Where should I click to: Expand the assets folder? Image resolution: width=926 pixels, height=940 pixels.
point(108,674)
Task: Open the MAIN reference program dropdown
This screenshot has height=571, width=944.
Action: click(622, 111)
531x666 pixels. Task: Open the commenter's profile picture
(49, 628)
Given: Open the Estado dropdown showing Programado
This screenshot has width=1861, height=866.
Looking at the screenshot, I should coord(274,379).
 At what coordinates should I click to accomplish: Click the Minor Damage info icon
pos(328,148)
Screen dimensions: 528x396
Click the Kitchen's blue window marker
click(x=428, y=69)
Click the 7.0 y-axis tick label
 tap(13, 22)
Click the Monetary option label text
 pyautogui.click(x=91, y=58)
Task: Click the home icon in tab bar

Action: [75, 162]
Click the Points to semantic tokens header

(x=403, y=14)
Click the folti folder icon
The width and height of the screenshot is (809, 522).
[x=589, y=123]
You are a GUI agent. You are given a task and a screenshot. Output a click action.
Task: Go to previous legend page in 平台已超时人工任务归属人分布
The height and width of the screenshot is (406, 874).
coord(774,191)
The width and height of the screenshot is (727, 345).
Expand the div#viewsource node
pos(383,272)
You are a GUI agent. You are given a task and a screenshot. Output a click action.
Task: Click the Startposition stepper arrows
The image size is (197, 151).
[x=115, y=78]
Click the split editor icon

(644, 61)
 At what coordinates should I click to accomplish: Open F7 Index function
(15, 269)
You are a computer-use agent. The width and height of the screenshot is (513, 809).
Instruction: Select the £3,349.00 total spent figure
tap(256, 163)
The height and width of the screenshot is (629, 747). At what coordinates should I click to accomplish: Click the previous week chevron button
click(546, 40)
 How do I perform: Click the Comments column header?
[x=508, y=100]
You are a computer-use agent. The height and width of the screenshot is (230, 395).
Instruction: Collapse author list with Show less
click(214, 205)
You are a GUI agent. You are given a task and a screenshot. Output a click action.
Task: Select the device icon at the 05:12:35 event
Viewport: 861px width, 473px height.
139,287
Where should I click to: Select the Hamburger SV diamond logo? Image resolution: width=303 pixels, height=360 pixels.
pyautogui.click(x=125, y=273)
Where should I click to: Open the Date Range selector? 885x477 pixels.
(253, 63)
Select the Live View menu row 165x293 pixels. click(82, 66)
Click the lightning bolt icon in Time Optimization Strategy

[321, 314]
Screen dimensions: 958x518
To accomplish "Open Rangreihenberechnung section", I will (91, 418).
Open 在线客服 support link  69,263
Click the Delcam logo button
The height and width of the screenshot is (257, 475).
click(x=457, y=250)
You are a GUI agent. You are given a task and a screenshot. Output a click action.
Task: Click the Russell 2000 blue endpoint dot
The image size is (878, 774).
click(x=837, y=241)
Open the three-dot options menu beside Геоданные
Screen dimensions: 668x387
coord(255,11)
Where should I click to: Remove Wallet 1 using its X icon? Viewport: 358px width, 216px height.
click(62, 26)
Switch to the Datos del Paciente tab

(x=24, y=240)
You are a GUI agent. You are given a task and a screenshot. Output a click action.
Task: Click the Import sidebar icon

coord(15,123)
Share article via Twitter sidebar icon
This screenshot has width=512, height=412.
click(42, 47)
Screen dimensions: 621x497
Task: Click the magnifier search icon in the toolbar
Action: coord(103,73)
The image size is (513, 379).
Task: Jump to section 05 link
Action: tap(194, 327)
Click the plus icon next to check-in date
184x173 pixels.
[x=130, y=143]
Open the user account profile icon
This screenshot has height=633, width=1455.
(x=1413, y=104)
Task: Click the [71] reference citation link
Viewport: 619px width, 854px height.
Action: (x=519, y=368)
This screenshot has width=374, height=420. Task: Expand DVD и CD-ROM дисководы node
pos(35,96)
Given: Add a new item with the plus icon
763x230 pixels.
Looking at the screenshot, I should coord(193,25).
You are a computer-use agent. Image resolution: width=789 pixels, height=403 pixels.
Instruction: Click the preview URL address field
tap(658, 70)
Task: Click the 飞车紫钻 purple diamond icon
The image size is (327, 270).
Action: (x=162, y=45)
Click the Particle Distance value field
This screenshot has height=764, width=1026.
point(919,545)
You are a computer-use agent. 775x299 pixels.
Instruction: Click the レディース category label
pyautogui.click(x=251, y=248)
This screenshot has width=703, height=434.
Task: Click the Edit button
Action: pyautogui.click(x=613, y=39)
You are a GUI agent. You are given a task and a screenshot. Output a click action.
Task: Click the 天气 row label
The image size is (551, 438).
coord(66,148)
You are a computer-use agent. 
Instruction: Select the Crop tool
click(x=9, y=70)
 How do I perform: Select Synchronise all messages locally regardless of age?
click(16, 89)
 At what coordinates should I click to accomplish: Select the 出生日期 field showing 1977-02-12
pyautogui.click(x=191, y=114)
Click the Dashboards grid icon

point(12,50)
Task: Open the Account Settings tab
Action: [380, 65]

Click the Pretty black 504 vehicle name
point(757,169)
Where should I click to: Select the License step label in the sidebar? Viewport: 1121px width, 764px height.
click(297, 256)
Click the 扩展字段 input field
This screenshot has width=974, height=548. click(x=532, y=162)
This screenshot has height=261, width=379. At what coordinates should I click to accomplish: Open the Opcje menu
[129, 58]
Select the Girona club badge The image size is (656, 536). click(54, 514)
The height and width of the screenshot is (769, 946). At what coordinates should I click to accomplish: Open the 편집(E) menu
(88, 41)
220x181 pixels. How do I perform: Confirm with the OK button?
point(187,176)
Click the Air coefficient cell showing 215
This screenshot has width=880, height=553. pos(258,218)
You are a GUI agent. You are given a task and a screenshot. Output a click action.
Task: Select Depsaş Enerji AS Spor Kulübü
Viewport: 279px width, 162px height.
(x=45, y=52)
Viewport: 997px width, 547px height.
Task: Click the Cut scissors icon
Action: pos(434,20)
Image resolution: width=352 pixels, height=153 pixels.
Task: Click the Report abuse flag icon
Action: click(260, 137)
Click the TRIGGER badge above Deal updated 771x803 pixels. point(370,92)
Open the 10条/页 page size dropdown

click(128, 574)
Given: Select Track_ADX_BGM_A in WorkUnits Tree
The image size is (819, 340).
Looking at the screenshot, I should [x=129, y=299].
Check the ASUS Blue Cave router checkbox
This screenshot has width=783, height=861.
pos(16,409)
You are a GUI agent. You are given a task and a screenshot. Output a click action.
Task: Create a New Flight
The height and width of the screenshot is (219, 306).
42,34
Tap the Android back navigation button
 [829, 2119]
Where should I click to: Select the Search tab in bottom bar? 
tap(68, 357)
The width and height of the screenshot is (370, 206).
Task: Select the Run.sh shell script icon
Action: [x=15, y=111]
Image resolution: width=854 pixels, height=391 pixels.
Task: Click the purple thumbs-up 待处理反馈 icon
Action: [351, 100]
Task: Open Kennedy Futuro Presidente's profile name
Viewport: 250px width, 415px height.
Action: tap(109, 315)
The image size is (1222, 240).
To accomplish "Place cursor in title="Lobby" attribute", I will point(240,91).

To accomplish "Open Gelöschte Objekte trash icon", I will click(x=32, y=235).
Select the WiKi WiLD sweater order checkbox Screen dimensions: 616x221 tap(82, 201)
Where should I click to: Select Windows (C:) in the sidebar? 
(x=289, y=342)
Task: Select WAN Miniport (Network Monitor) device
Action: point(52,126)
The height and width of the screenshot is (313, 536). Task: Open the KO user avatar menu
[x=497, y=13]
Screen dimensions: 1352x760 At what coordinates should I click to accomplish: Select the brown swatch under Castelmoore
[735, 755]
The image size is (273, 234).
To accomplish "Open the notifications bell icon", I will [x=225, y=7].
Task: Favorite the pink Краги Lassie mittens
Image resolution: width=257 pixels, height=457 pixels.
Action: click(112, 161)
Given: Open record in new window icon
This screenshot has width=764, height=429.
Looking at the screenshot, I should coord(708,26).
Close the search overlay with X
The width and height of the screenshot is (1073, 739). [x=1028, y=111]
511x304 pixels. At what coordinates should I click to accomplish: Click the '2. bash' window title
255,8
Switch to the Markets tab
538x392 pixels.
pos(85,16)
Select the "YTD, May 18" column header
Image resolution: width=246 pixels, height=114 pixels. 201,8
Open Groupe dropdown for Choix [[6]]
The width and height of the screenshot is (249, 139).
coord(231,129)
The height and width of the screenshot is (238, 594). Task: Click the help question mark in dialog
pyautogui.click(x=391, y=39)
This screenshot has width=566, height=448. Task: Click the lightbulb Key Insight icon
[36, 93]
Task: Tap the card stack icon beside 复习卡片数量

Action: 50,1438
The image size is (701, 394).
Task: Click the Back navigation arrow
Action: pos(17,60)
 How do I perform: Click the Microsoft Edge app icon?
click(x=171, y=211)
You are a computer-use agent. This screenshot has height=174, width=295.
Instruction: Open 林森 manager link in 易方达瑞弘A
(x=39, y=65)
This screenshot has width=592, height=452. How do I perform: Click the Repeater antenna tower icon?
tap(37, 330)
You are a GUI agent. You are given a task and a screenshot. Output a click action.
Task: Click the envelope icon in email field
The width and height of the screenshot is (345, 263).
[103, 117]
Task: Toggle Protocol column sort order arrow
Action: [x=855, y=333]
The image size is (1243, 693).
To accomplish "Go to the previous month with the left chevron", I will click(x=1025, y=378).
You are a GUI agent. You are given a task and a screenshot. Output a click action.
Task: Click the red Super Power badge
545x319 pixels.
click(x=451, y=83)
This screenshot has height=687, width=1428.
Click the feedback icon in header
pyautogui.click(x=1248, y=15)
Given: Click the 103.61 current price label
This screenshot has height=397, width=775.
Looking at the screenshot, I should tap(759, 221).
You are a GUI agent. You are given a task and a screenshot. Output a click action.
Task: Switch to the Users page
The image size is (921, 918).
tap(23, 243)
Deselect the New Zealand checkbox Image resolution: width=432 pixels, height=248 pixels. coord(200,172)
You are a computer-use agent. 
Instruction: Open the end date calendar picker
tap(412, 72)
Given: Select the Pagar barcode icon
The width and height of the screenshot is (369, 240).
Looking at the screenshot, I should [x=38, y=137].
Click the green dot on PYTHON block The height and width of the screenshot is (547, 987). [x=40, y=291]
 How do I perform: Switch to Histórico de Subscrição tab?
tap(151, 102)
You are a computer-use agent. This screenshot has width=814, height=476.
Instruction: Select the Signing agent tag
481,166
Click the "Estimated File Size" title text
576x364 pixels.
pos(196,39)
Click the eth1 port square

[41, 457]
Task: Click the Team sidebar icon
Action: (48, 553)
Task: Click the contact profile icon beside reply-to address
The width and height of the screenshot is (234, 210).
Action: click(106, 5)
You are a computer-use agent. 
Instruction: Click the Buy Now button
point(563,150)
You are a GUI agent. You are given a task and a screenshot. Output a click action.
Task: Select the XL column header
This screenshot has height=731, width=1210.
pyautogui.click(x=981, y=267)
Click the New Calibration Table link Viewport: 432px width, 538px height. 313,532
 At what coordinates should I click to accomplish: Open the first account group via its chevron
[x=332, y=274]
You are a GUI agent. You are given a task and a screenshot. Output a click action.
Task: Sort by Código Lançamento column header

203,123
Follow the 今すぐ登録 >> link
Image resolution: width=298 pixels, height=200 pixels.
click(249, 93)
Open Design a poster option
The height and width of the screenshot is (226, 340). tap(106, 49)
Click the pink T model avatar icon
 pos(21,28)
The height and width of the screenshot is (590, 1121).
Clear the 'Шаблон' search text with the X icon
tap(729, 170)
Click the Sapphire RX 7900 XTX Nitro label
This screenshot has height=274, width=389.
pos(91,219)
------
§ TASK STATEMENT: Every line with the word "computer" in it should be copied from the listing above.

§ RESPONSE TO THE EXERCISE:
You are a computer-use agent. The width and height of the screenshot is (513, 809).
You are a computer-use agent. The height and width of the screenshot is (230, 395).
You are a computer-use agent. Image resolution: width=789 pixels, height=403 pixels.
You are a computer-use agent. 775x299 pixels.
You are a computer-use agent. 
You are a computer-use agent. This screenshot has height=174, width=295.
You are a computer-use agent. 
You are a computer-use agent. This screenshot has width=814, height=476.
You are a computer-use agent. 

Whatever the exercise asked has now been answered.